Dumping express trains from the outer suburbs is a serious mistake (but the morons in Sydney actually did this to Padstow).

If this really did come from Andrew Lezala, then we have to convince him otherwise, as follows:

The number of passengers able to be carried in a time period is approximately
P = C * T * (P / (Tf + Tb))
P is the period of time (eg 120 minutes – for a 2hr peak)
Tf is the peak direction (forward) travel time
Tb is the counter-peak (back) travel time [assumption: empty]
so … (P / (Tf + Tb)) is the number of full trips the train can make
T is the number of trains servicing the catchment under consideration
C is the average utilisation (capacity) of a train (about 1000?)

If you dump outer-suburban expresses, then Tf will increase dramatically. You might get a slight increase in C (because you’re stopping at more stations), but the net effect is a reduction in P – the number of passengers that can be carried.

Sounds geeky, I know.

If you expect more people to use trains off peak, they need to go to more useful places.
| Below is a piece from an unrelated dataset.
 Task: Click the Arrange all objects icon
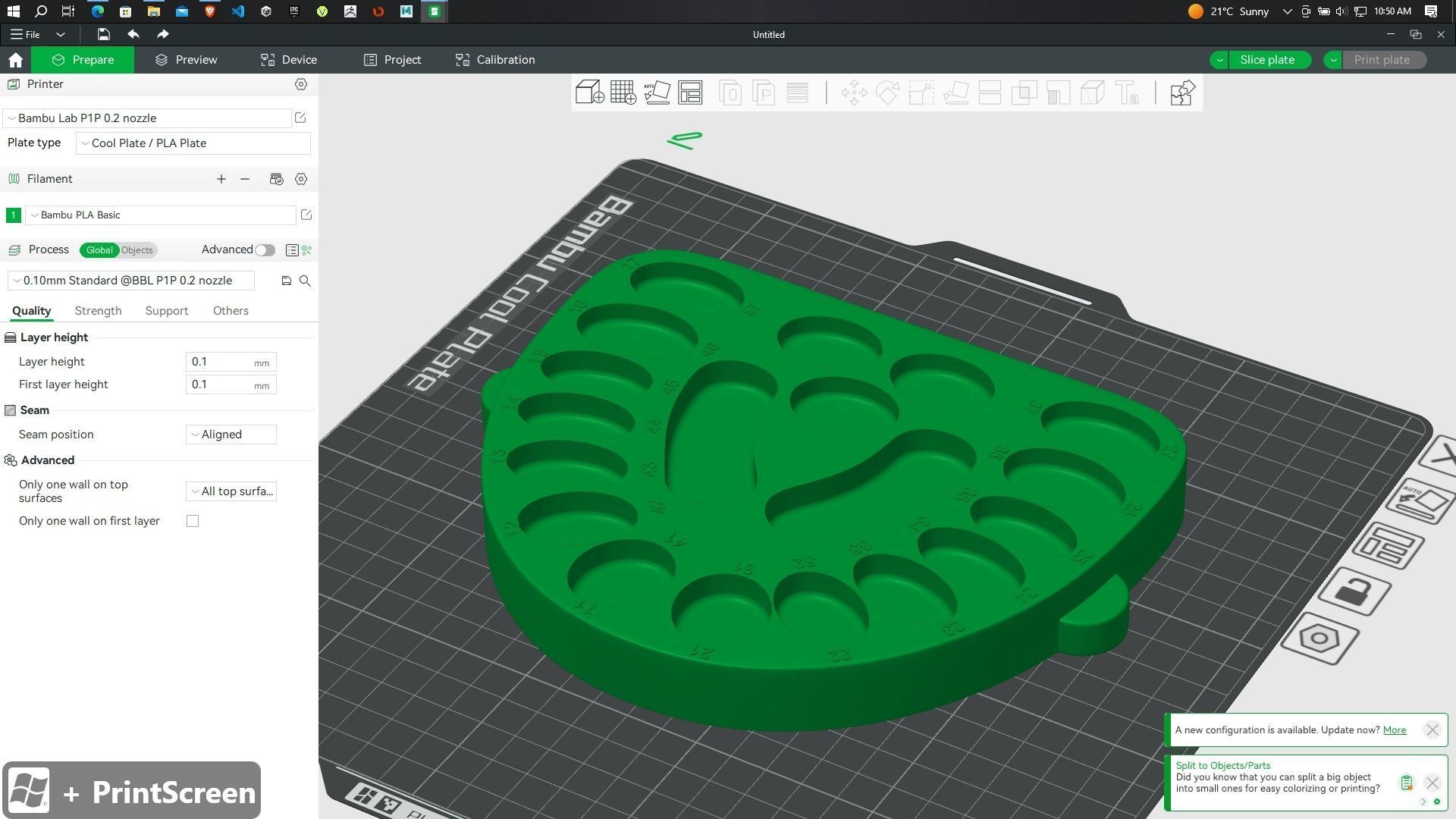tap(690, 93)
Like shopping malls. Also it needs to be easier to take a train across Melbourne past the CBD and out the other side. Currently this is inconvenient on many routes.

“It’s just the last hold-out rev-heads who fight their way through traffic to their employer-paid $16+ per day parking spots, as well as those whose lack of access to decent PT dictates that they drive.”

Don’t forget the people who run the PT system…

Daniel Bowen. I think Metro will cope with the doubling of patronage 50-50. I said they could not cope because I saw how connex did not cope so I had the same feeling.

Vas The Man. I said that we are ready for the Millennium trains because they have plenty of space. Good seats and people would not be able to force the doors. They are 4 carriage and the stations carriage limit is six carriage. We wont have to connect 2 Millennium trains. They are made in Sydney. I saw a story that the 4d train had a failure 10 years after it came from Sydney and it was withdrawn in 2002 and scrapped in 2006. It was made from United Group Rail. They only went on the Lilydale and Belgrave lines. The reason why the 4d train came was that it was a test to see if Melbourne can have double-deck trains. I thought that we might be ready for those trains because it was made from a different company. I understand now. Thanx Vas.

Is that a sarcastic comment “allan D”? If you look at the peak hour timetable you’d be amazed how many services there are as far as Morooolbark and Upper Ferntree Gully stations, about 7 per hour in peak for each branch.

The people using the Upfield line would be jealous if they knew!